Weird histogram looking

Dear all,
can someone help me to understand why I get this histogram?
agent_adults_last is 1236145-element Vector{Float64} with balues between 7.0 and 25.0
Never happened to me.

it seems that it is a large sample size limit, because this works:


gr()
histogram(agent_adults_last.Lw[1:1000000],
    bins=30
)

thank you

Your issue is that it makes a line plot instead of bars ? I’ve noticed that before but I’m not sure if it’s a bug or a feature…

One solution is to do the plot yourself, which gives you full control on how the its made :

using StatsBase, Plots

data = randn(100_000)
bins = LinRange(-3,3,100)

h = fit(Histogram, data, bins)

x = h.edges[1][1:end-1]
y = h.weights

bar(x,y)
1 Like

I believe that’s a feature, although I can’t find where it’s defined as the whole Plots machinery is very opaque to me

I think the point is simply that the number of bins by default scales with the number of observations, and at some point you are basically getting a density plot rather than a histogram. That point is 1 million observations:

julia> histogram(randn(1_000_000))

julia> histogram(randn(1_000_001))

You can also see the benefit of this here - with lots of bins you have more bin edges than actual bins (although this is exaggerated here because I use linewidth = 2 by default).

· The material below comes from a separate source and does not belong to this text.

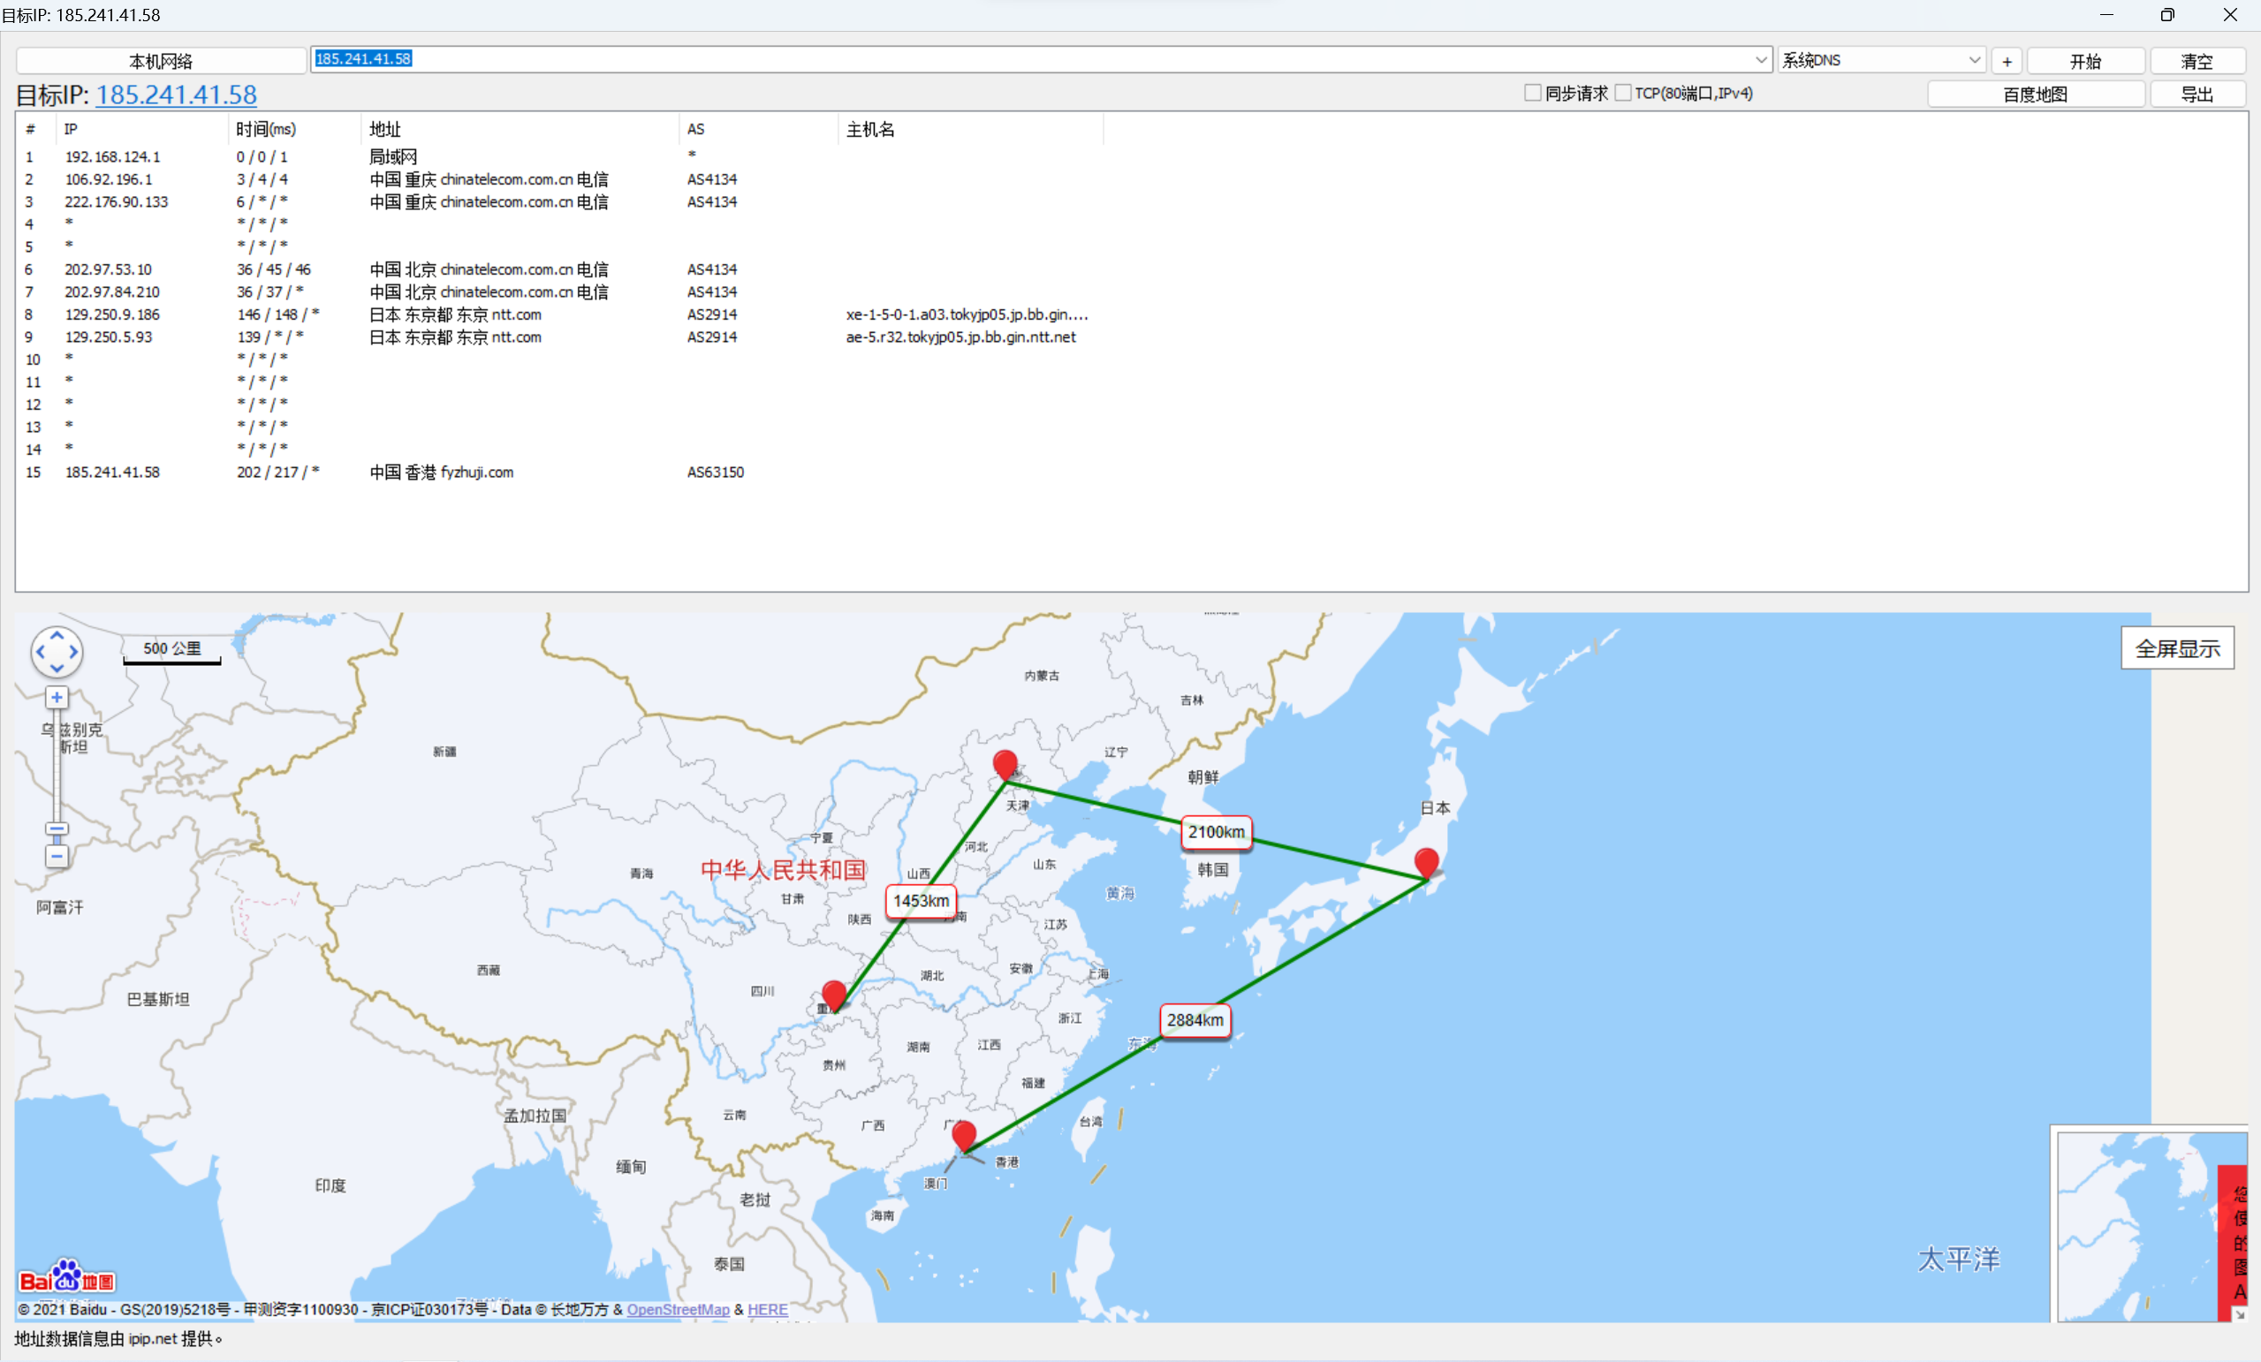The height and width of the screenshot is (1362, 2261).
Task: Expand the target IP address dropdown
Action: click(x=1761, y=60)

Of course this isn’t all that sensible if you set the number of bins yourself…

4 Likes

Basically your histogram got transformed into a stephist: Histograms · Plots. I think it’s actually way cleaner than the usual filled-bars histogram when you have a lot of data, like from simulations. For me, it’s especially useful when I want to plot multiple potentially overlapping histograms. With the usual bars the plot quickly becomes cluttered because everything is overlapping, the bar edges obscure the actual bars etc.

If you’re working with lots of histograms allow me to introduce you to Makie Plotting · FHist.jl

1 Like